It’s deeply disappointing that our democratic republic is under assault and the federal government has yet to do anything to protect it. It is encouraging that, after the failure of the Freedom to Vote and John Lewis Voting Rights Advancement acts, our Maine delegation, including Sens. Susan Collins and Angus King, are working on improvements to federal laws, including the Electoral Count Act, in hopes of providing some minimum guardrails to protect our form of government. But reforming the Electoral Count Act alone is not enough.
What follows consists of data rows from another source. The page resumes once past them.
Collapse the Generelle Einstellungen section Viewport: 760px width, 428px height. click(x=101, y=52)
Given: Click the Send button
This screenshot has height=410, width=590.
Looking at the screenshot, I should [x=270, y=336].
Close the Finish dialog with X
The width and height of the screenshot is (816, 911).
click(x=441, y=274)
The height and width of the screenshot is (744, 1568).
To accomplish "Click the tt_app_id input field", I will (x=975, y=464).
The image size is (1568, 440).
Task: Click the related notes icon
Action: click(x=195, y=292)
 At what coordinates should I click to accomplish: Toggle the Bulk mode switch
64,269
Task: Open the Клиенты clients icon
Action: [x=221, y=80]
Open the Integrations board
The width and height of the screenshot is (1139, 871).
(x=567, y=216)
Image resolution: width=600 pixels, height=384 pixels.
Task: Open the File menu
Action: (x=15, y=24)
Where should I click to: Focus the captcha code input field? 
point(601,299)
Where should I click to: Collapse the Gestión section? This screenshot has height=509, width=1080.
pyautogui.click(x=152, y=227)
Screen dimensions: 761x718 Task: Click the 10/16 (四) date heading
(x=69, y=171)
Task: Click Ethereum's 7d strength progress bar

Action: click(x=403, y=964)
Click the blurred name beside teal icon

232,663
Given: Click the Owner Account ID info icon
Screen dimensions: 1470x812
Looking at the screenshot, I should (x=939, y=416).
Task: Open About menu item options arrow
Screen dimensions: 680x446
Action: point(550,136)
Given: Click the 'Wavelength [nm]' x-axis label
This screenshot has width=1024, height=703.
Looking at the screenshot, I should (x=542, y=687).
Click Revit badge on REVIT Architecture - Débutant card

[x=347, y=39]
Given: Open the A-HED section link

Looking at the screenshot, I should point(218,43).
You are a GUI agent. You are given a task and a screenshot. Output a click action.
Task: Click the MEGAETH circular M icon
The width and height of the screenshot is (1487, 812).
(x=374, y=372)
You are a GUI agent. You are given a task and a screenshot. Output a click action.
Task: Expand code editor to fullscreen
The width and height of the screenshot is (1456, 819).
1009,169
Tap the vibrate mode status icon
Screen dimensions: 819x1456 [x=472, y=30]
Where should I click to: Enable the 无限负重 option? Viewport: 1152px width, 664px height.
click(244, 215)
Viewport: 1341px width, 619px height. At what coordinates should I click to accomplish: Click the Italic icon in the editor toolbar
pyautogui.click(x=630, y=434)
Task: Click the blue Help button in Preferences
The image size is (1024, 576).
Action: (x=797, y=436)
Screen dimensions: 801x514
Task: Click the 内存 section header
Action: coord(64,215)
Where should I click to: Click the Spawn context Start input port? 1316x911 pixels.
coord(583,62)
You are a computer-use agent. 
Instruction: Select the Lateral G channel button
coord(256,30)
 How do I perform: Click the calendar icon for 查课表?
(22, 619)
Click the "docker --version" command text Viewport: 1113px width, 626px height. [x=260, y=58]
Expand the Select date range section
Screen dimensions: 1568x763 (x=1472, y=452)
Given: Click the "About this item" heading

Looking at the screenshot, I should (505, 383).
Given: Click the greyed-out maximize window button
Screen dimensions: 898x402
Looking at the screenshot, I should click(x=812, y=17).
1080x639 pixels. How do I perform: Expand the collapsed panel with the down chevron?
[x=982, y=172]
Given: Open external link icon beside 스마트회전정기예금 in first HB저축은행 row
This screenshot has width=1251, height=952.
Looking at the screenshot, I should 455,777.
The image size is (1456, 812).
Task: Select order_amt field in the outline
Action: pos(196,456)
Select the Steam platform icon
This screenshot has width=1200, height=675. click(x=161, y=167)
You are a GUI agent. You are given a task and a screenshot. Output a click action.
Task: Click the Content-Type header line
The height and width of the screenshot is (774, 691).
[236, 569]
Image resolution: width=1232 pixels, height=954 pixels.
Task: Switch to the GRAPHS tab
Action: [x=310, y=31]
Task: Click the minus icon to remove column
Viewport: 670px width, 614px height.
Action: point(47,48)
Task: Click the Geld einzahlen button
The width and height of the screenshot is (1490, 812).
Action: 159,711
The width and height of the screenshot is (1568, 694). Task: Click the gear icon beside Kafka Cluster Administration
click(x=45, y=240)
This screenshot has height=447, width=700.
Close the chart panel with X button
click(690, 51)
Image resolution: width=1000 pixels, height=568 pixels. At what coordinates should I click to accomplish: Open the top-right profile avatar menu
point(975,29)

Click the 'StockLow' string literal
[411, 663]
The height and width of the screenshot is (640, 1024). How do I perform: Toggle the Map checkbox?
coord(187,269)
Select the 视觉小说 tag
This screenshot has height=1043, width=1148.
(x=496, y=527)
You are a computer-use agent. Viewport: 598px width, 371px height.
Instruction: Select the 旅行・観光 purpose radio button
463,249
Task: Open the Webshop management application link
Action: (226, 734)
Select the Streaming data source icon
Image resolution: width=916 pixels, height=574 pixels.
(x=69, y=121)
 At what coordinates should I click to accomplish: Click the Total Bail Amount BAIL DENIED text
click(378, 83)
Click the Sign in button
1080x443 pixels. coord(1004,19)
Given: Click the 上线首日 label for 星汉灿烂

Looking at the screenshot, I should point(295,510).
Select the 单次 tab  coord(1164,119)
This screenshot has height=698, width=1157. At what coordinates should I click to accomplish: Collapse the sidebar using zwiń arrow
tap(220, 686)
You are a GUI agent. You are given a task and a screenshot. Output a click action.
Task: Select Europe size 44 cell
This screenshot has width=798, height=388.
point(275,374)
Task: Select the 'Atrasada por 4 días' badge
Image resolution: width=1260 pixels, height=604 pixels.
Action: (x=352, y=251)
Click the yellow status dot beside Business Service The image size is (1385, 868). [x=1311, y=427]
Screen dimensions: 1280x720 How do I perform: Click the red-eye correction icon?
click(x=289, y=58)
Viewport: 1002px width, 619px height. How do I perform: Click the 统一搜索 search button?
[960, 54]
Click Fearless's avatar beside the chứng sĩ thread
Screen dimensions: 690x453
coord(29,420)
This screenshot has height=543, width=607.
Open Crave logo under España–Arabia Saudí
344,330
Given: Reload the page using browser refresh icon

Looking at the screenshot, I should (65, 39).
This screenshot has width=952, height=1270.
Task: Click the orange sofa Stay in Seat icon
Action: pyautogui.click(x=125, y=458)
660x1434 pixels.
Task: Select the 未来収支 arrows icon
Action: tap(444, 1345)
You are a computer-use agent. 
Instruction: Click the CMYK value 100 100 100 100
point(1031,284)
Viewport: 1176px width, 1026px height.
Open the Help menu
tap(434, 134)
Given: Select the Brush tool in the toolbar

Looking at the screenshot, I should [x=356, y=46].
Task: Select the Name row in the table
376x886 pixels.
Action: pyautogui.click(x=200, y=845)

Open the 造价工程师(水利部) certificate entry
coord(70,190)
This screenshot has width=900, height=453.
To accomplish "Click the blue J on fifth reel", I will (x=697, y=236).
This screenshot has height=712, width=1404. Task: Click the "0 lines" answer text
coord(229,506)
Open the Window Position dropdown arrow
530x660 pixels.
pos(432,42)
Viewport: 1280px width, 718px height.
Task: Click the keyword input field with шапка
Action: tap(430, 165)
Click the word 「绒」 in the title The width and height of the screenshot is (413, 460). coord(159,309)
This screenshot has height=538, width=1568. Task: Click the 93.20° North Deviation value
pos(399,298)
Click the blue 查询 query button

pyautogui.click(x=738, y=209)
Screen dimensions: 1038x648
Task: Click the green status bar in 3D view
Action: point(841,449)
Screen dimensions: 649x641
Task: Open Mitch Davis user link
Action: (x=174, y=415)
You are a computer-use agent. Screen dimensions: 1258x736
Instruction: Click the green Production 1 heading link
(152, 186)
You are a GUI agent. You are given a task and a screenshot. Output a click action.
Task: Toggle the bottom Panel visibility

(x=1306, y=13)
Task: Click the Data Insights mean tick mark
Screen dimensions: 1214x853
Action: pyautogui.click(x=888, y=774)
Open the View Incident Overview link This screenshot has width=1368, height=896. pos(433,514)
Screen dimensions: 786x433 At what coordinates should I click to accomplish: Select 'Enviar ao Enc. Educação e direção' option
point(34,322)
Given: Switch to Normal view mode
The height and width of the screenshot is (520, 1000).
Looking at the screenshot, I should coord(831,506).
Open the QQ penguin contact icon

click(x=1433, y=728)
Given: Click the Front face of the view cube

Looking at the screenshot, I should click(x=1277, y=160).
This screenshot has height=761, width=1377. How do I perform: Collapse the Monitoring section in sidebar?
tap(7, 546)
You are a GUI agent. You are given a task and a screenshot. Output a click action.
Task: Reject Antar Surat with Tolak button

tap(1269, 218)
Without these minimum national guardrails, individual state legislatures are chipping away at our national representative democracy. Following the most secure presidential election in the country’s history, 19 states have passed 34 laws making access to the ballot more difficult and more intimidating, including removal of secure drop boxes, limits on mail-in voting, voter-roll purges and creation of “election police.”

Both houses of Congress and both political parties have a responsibility to the American people, to the Constitution and to their oath of office to codify a national floor for voter access, to establish processes for nonpartisan redistricting and to ensure that post-election fraud and subversion is thwarted and prosecuted to guarantee a republican form of government to every state in the Union and at the national level.

All of Maine’s federal delegation must lead, and win, the fight now to preserve and protect this democratic republic by taking action before it is too late. Improvements to the Electoral Count Act are but a first step.